Records for locating described items »
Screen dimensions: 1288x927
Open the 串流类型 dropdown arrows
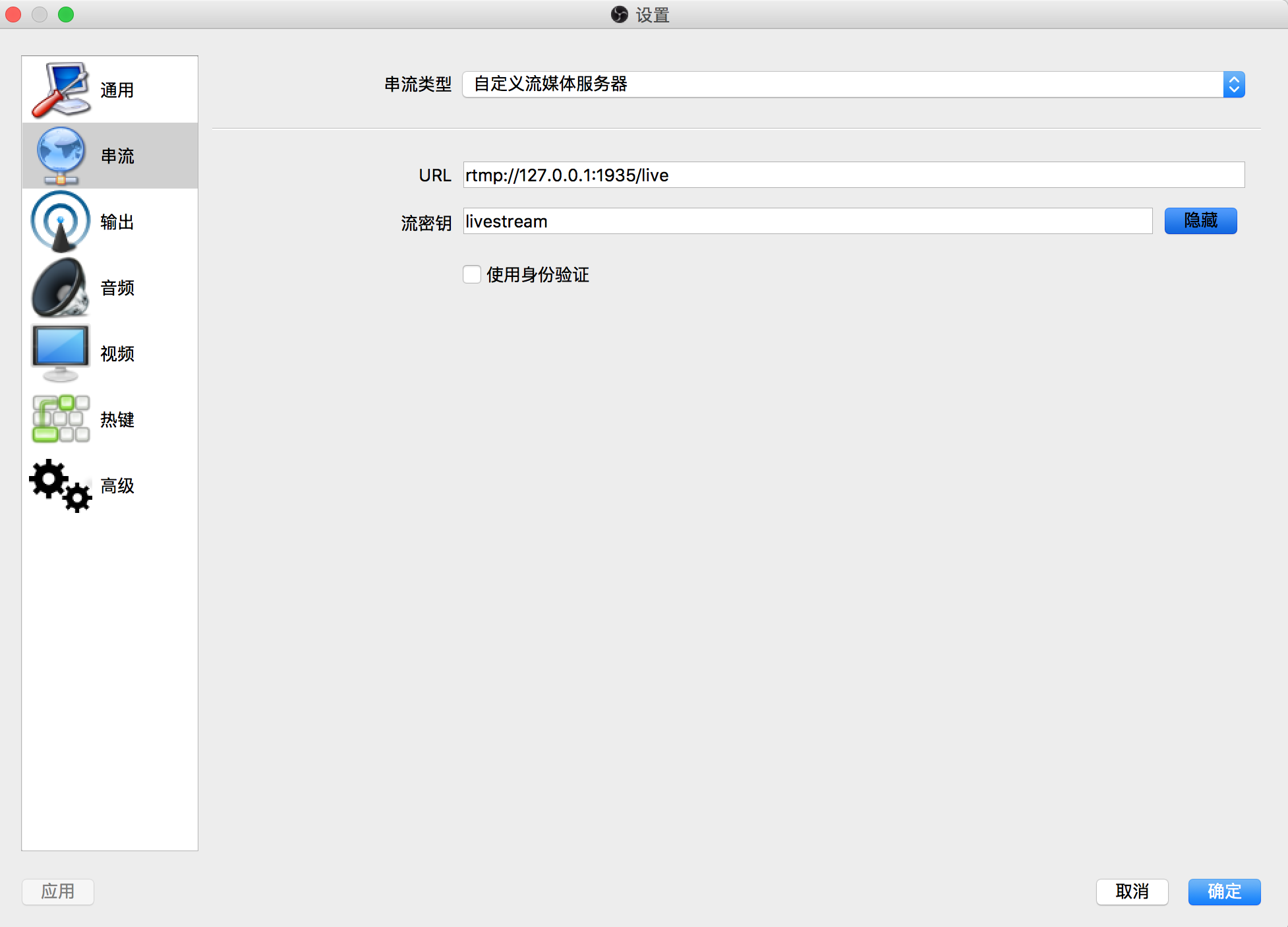click(1233, 84)
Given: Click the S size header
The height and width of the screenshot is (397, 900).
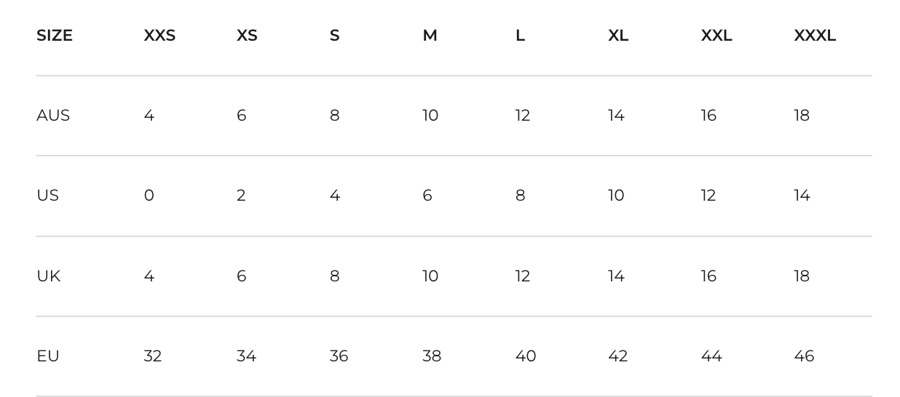Looking at the screenshot, I should point(335,36).
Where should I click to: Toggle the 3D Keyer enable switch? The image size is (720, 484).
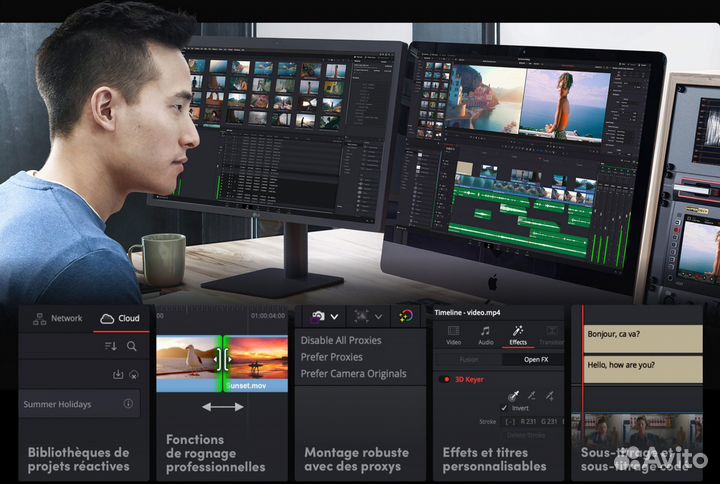click(x=444, y=380)
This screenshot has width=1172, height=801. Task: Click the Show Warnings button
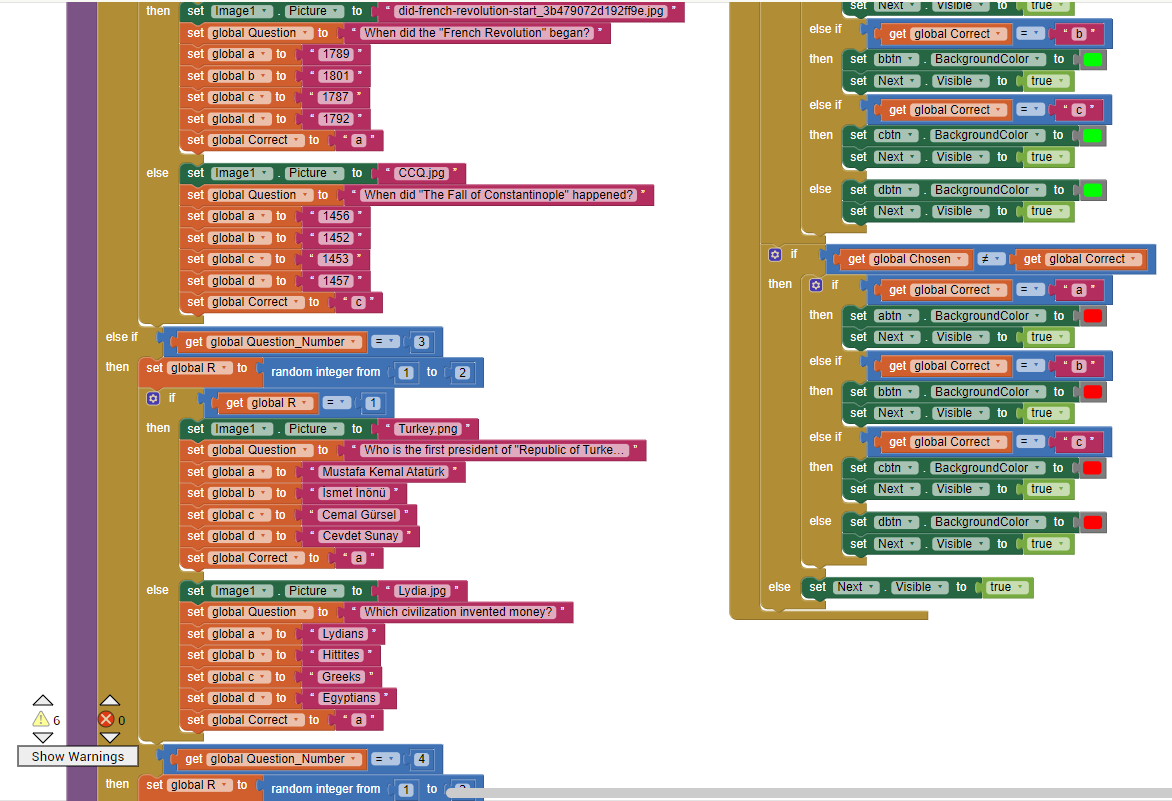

Problem statement »
Gather every line of the entries above that contains the string "width", and copy each one in full.

Answer in full »
The height and width of the screenshot is (397, 900).
This screenshot has width=1172, height=801. Task: Click the Show Warnings button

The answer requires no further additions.